Chiniot, the land of history
A few days ago I went to Chiniot, the land of history, the hub of furniture and very famous for its sweets as well. It was a bright sunny day I and my family decided to eat lunch at 1 o’clock at a local restaurant and we were served the famous food of Chiniot “Kunna” (thick chicken gravy). It was delicious and we were very delighted with the restaurant’s crew hospitality.
Fully Rushed Streets
Moving towards the narrow but fully rushed streets of Chiniot I found many interesting things and captured them all in my phone’s camera one by one. A welder mending a bed of four legs (Charpai) wearing glasses asked me to snap him while he worked. A furniture maker offered us tea when I snapped at him, a guava seller, a sweet seller, and some other shopkeepers were presenting their good attitude towards us. They were happy to have guests.
Umar Hayat Mahal
Meanwhile, spontaneously we decided to visit “Umar Hayat Mahal” (The palace of Umar Hayat) which has a long history located at “Ghara Mohalla” in Chiniot. Once in a blue moon, my mother told me about its beauty, significance in the city, and its horror view that could be easily seen by my mother’s old home which was located near it in “Ansari Mohalla”. I always wanted to visit mysterious places and desired to raise the curtain from their hidden uniqueness. That day I was lucky enough to show my eagerness towards the “Umar Hayat Mahal” (palace) and I did.
The Path Towards The Main Gate
I and my family entered through the entrance walking on the path towards the main gate. There were small and rough garden areas on both sides. Now, we stood in front of the locked door of the palace building, and not a single person was around. Only a few minutes remained until it would open for visitors.
But suddenly I found a half-opened door on my right side and a man of about 35 years old was lying on a sofa inside that room wearing white Shalwar Kameez. I knocked on the door, went inside, and introduced ourselves to him and he (Mushtaq Shb) welcomed us in a warm manner. He stood up, picked keys, and opened the door that was inside his room. We were very happy with his pleasing attitude and that was the moment we entered the “Umar Hayat Mahal” for the first time.
“The palace made the new bride, the widow within one night”
A fine hall along with at least three double doors on each wall of the ground floor fascinated me with the pure art of wood and colorful glasses on it.
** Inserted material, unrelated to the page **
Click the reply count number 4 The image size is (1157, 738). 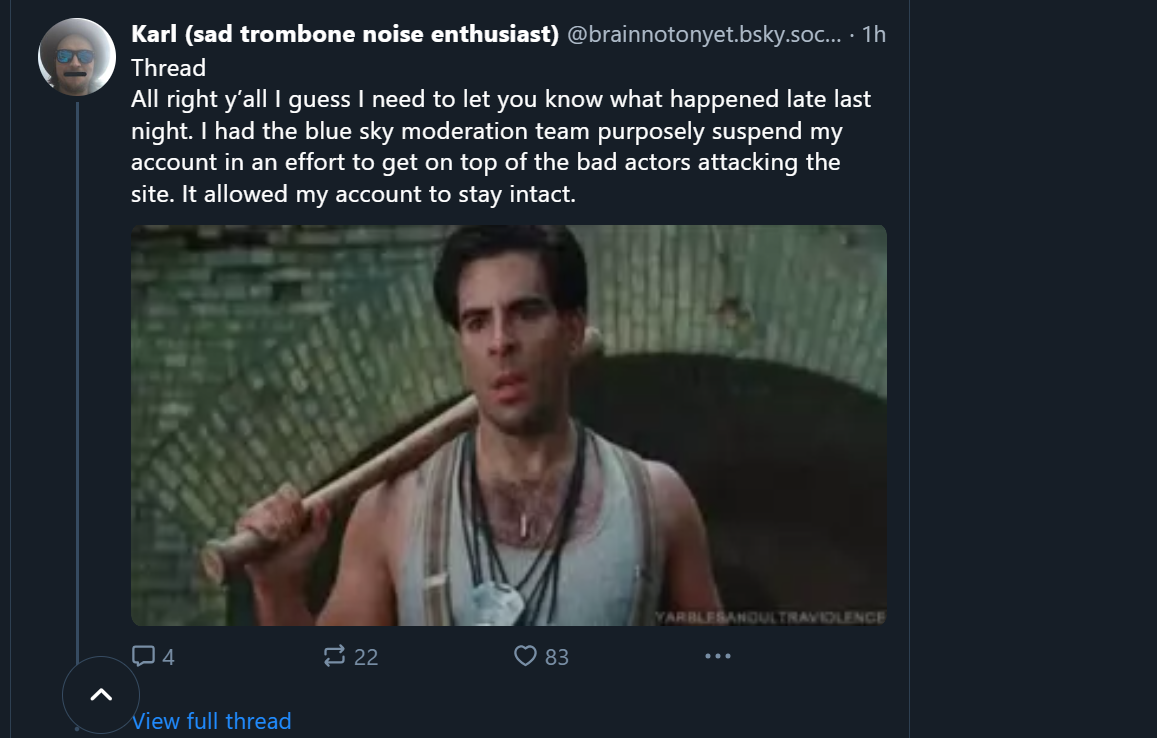[x=168, y=657]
Every wall itself constitutes a fine piece of art and culture, exploring the heritage of the Mughal era through the patterns, designs, materials, and architecture employed in its creation.. He told us about Umar Hayat, “who returned from Kolkata, India in 1921 where he was a businessman and built this palace with the time duration of about 9 years till 1930.
The palace has always been a historical place since its creation. Unfortunately, he couldn’t reside in the palace for more than 5 years. In 1935, he died and they buried him in a nearby graveyard in Chiniot. Now we were going upstairs and listening to him eagerly. “Three years ago, his son Gulzar got married but bad luck had become a tail of this family and on the very next day of his marriage, Gulzar passed away. “The palace made the new bride, the widow within one night”. It was a freezing moment for all of us that what was going on with them.
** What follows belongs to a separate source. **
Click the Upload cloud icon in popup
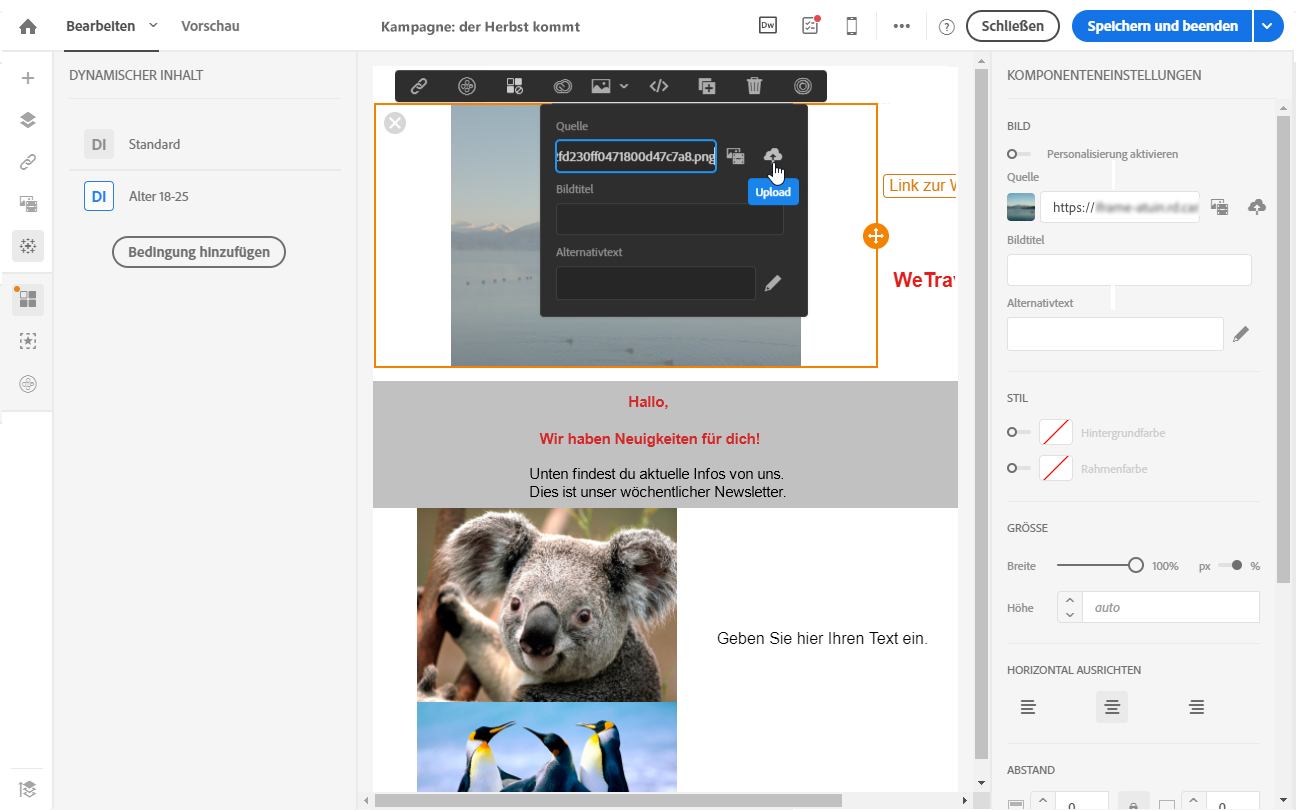 (773, 155)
“If we couldn’t live in this palace in our lives but after death, we shall be here.” On his mother’s will, they buried Gulzar in the center of the palace hall. The new bride left the palace leaving many folk tales behind her. The palace was called “Manhoos Mahal” (Jinxed Palace) by the locals. Hayat’s wife Fatima used to live alone with the grave of his son in the palace.
It had become a place of horror and fear. No one would like to visit Fatima and many people avoid talking to her. Some good friends had feelings for her and somehow they used to share her sorrow with their selves. Time had taken its toll, and just a year ago, Fatima had passed away. In accordance with her will, they buried her beside her son’s grave in the palace. Ah! Seriously, if bad luck would have a face.
Umar Hayat Library
“The family was over with the palace within 9 years. But the story did not end there. The palace turned into an orphanage and some people from the “Machi” community made the palace their residency for about few decades. Then in 1991 District Govt. took over the responsibility of the palace and opened it for people to visit in as well as named it “Umar Hayat Library”. Also, it has now been serving as a library and a visiting place at the same time since 1991”.
Biggest Contribution of Artists and Designers of Ancient Times:
A three-story tall building holding a wonderful heritage of interior design and architecture of past generations. The wooden stairs with American style and heart-shaped wood on the second story’s walls and eye-shaped ventilators ultimately appeal to the tourist’s interest very much. An open flower-shaped (Jharoka) terrace and its attractive delicate structure completely made of wood, still show its worth in today’s time. Designers created each roof with a unique pattern of beauty, exploring various dimensions of art and culture.
The palace is the biggest contribution of artists and designers of ancient times and a huge deal with the research scope in the tourism department. I hope it will remain open for people always.